# using ezjail just for isolation user home directory



## sysnes (Sep 1, 2018)

Hello everyone, I hope all of you are fine.

I decided to change my strategy  using ezjail.
*Before:*
* Install nginx, php-fpm, in one jail and also created all users in this jail
* Install mysql in another jail
* In main host used pf to forwarding port to  and nginx,mysql, etc.

*Now:
** In main host, install all nginx,php,mysql
*** create one jail to every user  just for isolation the home directory of user
*** used just pf to forwarding port custom por 600x to 22 jail in each user, just sfpt, disable ssh console

In nginx I have this syntax:

server {
  listen       80;
  server_name  test.com www.test.com;
  root   /usr/jails/newuser/home/newuser/public;
   .....
   .....
}
nginx by default has root privileges, so can read that path user directory, also in the jail of newuser I set this changes:
* set to group *justsftp* disabled ssh shell (chroot for this user)
* chown -R newuser:www /home/newuser/public
chmod -R 770 /home/test/public/
I have to set to group *www *so php-fpm can write to this path directory

All this is working good. (wordpress site)

*¿what you think about this strategy ?*

In the future I want to be control the server resources like cpu, memory, quote directory disk.

*¿does this approach interfere with future plans ?*

Thanks for any comment


----------



## ShelLuser (Sep 1, 2018)

sysnes said:


> nginx by default has root privileges, so can read that path user directory,


To my knowledge it doesn't.
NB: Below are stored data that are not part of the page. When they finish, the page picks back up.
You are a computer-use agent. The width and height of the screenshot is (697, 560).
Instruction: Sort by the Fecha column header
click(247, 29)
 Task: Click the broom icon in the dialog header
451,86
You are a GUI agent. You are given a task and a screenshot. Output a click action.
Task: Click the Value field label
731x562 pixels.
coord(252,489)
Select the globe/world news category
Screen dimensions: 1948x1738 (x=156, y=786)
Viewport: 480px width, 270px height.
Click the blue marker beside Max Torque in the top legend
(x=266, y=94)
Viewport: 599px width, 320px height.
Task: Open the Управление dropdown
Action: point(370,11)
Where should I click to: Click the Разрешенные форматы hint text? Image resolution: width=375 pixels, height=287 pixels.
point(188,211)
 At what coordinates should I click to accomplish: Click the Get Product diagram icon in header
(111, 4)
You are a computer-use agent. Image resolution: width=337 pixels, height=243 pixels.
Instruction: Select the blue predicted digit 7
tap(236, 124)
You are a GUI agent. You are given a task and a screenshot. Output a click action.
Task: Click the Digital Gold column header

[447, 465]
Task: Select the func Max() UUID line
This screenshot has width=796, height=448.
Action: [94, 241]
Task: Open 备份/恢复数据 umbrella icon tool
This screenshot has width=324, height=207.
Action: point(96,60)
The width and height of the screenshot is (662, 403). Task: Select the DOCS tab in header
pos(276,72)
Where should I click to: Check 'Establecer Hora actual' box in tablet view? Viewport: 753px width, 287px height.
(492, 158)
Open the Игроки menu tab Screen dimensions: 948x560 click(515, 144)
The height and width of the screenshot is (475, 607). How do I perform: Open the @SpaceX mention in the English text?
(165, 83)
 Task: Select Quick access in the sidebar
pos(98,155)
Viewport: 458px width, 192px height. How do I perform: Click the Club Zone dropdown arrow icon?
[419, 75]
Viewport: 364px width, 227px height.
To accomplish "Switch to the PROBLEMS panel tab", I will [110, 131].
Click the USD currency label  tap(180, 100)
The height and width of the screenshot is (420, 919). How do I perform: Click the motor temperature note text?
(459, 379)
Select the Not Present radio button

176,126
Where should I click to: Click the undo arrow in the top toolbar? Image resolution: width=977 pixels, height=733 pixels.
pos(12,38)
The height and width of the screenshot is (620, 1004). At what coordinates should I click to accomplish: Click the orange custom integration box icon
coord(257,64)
The only moment nginx uses root privileges is to bind itself to port 80, which is a privileged port. After that it immediately drops these permissions and will switch to its default user account.

Therefor you can't rely on nginx being capable of overruling any permission schemes. In fact, that's a really poor approach in the first place, especially if you actually value security. Just double check your permission masks and make sure the nginx process has access.

Just because it's a user directory doesn't imply that no one other than the user can access it you know. By default masks are set to 755.


----------